Max Woolf, a senior data scientist at Buzzfeed, has recently published findings on the efficacy of large language models (LLMs) in code optimisation, showcasing their capacity to generate and refine programming solutions. The experiment is of particular interest to those in the tech and software development sectors, revealing the nuanced relationship between user expertise and AI performance.

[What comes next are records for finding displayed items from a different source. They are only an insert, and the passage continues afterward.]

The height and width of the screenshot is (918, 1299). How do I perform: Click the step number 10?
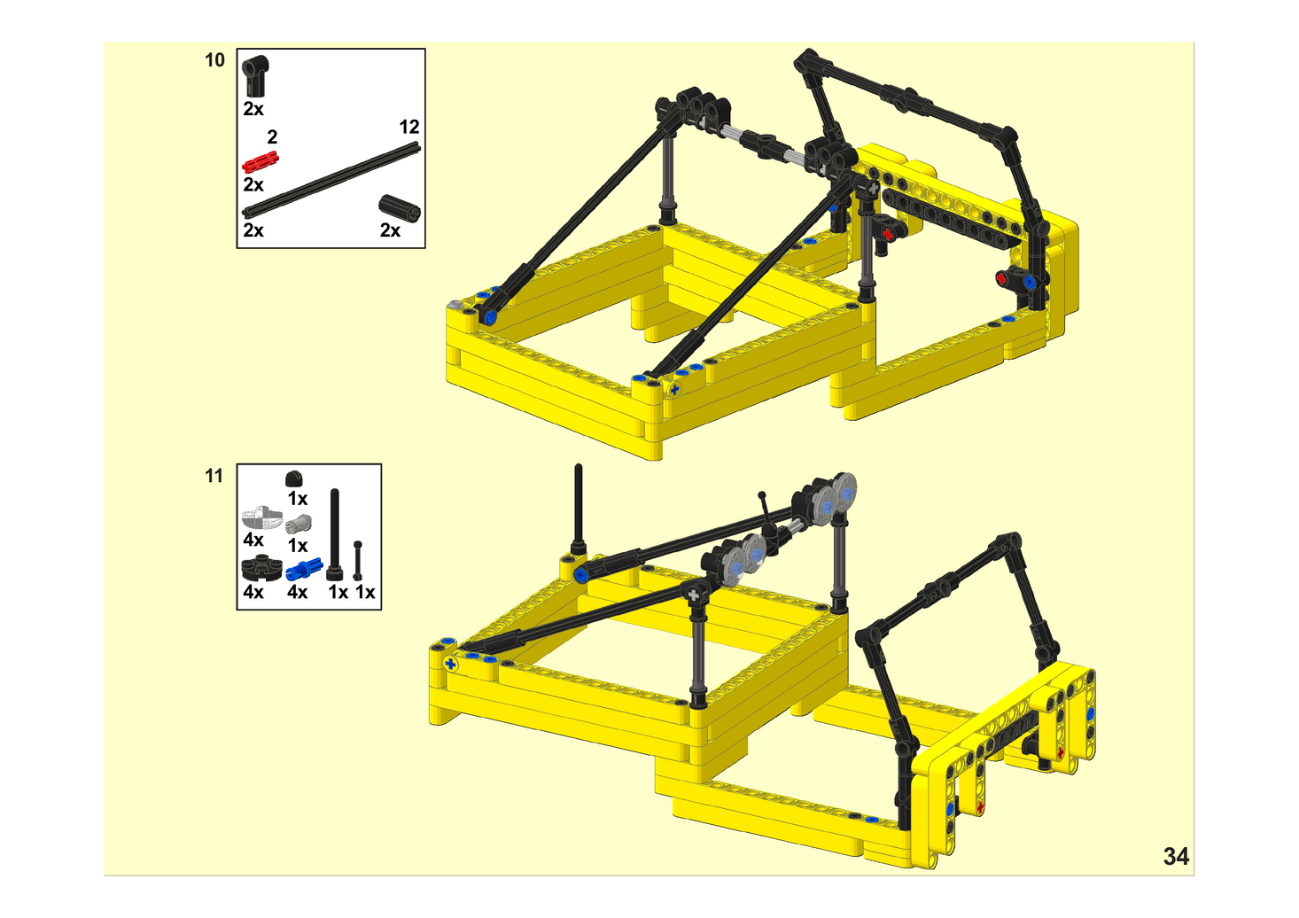point(214,60)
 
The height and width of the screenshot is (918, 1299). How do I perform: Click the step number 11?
point(214,476)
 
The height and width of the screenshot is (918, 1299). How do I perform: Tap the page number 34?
point(1176,857)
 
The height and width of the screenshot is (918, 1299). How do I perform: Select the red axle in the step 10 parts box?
point(261,163)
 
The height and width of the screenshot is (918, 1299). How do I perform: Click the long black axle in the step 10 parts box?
point(331,181)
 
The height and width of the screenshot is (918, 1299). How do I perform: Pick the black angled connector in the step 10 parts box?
point(255,76)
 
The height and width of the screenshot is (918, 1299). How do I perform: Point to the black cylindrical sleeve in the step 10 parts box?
point(400,208)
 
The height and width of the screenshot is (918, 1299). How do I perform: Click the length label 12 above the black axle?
point(409,127)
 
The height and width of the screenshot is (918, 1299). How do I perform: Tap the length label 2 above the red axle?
point(272,137)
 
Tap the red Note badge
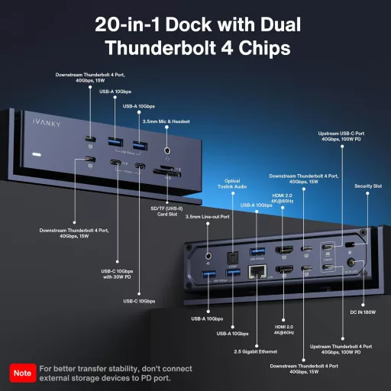(x=21, y=373)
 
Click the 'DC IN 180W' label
(x=362, y=312)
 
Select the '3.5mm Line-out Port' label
(x=208, y=216)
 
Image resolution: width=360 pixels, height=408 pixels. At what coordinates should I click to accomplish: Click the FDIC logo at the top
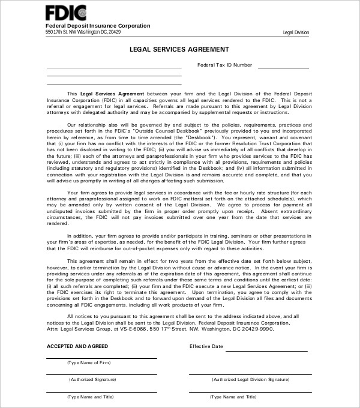66,13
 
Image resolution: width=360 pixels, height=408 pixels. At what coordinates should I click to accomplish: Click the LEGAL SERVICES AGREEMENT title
179,49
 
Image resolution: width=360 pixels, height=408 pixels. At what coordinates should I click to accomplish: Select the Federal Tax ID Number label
225,65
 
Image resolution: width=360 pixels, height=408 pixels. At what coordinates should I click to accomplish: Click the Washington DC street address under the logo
83,32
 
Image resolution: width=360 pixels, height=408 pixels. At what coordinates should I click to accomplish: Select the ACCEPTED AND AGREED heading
77,347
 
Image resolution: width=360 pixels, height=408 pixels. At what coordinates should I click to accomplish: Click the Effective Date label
206,347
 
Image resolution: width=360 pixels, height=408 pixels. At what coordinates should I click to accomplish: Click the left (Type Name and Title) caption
91,397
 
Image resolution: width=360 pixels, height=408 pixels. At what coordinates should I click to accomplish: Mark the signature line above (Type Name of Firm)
101,358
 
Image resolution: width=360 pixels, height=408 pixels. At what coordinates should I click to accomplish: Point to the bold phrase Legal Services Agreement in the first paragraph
113,94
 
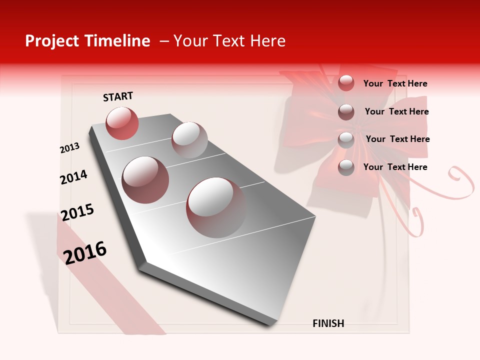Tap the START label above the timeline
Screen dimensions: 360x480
118,96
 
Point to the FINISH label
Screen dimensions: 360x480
328,324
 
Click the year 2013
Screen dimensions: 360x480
70,148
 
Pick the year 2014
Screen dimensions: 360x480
74,177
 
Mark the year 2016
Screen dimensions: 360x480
85,252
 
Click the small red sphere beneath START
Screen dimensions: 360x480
122,123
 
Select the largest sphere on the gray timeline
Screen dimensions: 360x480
216,207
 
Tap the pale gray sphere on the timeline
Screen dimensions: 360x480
190,140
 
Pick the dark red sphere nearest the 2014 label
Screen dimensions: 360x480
145,180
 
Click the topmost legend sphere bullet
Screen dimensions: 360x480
346,83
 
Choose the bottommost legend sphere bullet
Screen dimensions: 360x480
346,167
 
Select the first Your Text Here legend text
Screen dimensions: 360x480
395,84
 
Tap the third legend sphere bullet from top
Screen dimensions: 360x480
346,140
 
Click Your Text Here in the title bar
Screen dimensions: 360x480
230,41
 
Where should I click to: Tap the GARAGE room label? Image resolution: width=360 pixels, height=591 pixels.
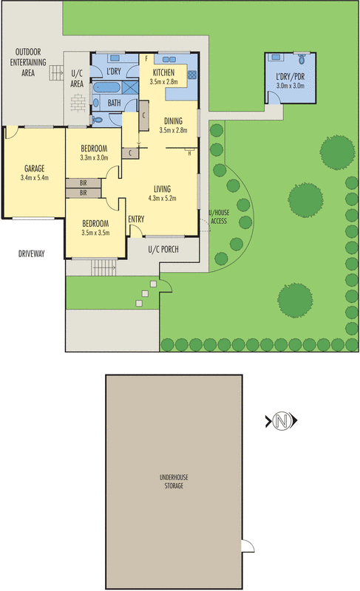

Woolf's investigation centred around the ability of LLMs, such as Anthropic's Claude, to enhance coding tasks upon request. The experiment involved directing Claude to write Python code capable of determining the difference between the smallest and largest numbers from a selection of one million random integers whose digits sum to 30. The LLM initially produced a solution that, although functional, resembled what one might expect from a novice programmer, executing the task in an average time of 657 milliseconds on an Apple M3 Pro MacBook Pro.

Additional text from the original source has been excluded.